1317話)阪神大震災とボランティア(8)

被災直後の緊急活動が終り、長期戦へと移行しようというとき、私は被災届をだすために市役所を訪れました。そこで「現場で半壊を確認しています」と告げられたことを最初に書きました。

目にして驚いたのは、救援物資の山です。市役所の廊下から中庭まであふれていました。全国から送られてきたものです。海外からのものもあったかもしれません。被災者にとっては必要とするものが多かったと思います。でも、必要とする人にすぐには届けられないで、ここに山積みになっている。私たちが義援金を募り、そのおかげで調達して送った物資は、これと比べるとわずかなものです。
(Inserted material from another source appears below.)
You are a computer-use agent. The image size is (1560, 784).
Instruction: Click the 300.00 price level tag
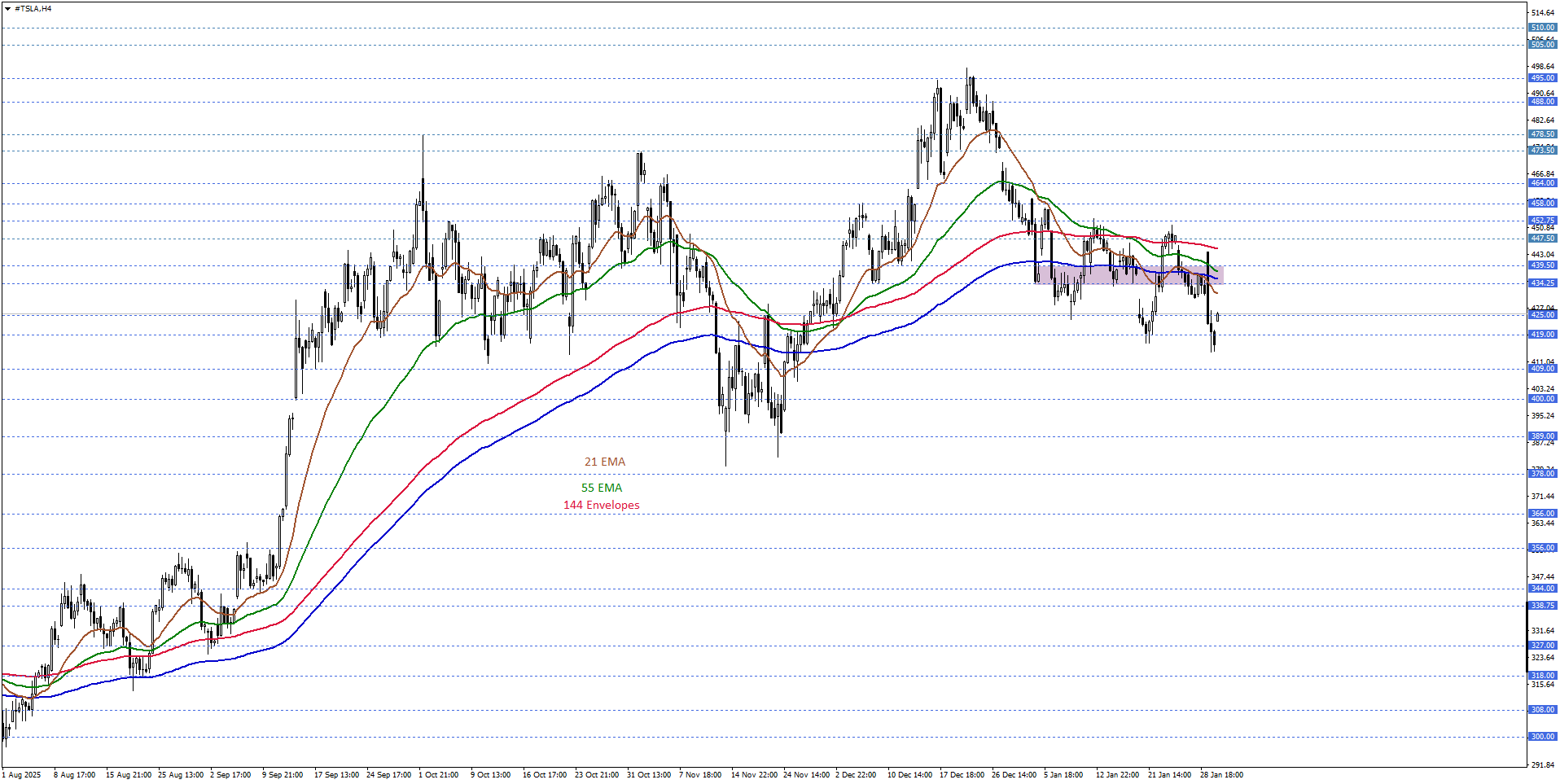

手続きがたいへんなんでしょうね。不公平にならないように、どこからもクレームがつかないように、基本方針を決めてから。でも緊急時には、もっと融通をきかせてもいいんじゃないでしょうか。ボランティアと協力しあうとか。その点ではいまとはずいぶんちがっていました。

私たちが取り組んでいる中国での緑化協力についても同じことがいえます。それまで私は、民間ということにこだわりすぎていました。役所の下請けになりたくない、という気持ちも強烈でした。とにかく会員をふやし、そこからの寄付その他で活動を広げていくのだと。

でも、ボランティア元年の効果は大きく、政府やその外郭団体、地方行政の助成金などもいろいろ増えていきました。それを受け入れることも必要だという意識が、私のなかに生まれる契機になったのです。